--- Try it ---
Please take the lines from the one holding "[Lisa Campanella didn’t" through the one holding "Suche (1693, 38)" in the data below and copy them exactly.

--- Data for this task ---
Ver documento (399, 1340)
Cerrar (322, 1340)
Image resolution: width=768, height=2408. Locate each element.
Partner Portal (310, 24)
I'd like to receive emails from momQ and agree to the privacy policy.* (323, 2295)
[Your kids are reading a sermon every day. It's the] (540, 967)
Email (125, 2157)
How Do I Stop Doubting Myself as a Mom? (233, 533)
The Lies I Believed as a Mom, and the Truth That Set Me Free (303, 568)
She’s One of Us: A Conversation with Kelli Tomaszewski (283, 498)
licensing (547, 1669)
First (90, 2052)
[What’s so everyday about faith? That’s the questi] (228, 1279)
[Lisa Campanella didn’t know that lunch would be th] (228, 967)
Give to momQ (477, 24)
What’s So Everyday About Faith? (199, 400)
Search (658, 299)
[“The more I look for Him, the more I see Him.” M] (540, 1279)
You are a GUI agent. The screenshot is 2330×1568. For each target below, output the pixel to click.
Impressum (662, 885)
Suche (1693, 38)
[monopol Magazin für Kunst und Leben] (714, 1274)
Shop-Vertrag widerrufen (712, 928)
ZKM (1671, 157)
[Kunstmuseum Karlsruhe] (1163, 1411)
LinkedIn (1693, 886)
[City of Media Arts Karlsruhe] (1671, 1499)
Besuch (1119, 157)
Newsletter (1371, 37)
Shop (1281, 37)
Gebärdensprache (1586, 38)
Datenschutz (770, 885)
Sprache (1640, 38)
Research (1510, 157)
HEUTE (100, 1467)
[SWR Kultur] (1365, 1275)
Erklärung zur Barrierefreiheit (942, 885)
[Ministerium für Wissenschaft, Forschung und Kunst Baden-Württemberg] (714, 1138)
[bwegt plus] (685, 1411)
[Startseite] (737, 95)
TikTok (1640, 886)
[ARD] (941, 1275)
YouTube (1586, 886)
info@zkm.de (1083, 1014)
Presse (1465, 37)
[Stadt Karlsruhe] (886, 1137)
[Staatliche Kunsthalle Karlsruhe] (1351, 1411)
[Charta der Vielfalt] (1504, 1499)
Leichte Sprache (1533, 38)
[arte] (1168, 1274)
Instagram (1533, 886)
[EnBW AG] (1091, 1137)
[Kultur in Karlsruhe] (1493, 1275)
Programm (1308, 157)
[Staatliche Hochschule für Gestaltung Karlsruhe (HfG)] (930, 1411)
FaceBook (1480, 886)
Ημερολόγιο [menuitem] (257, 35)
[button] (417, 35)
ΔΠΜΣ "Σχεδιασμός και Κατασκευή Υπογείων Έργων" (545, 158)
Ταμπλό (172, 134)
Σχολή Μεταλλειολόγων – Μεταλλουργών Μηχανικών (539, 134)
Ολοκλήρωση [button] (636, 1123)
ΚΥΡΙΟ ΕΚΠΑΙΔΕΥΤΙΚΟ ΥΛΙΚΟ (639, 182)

--- Reply to the task ---
[Lisa Campanella didn’t know that lunch would be th] (228, 967)
Give to momQ (477, 24)
What’s So Everyday About Faith? (199, 400)
Search (658, 299)
[“The more I look for Him, the more I see Him.” M] (540, 1279)
You are a GUI agent. The screenshot is 2330×1568. For each target below, output the pixel to click.
Impressum (662, 885)
Suche (1693, 38)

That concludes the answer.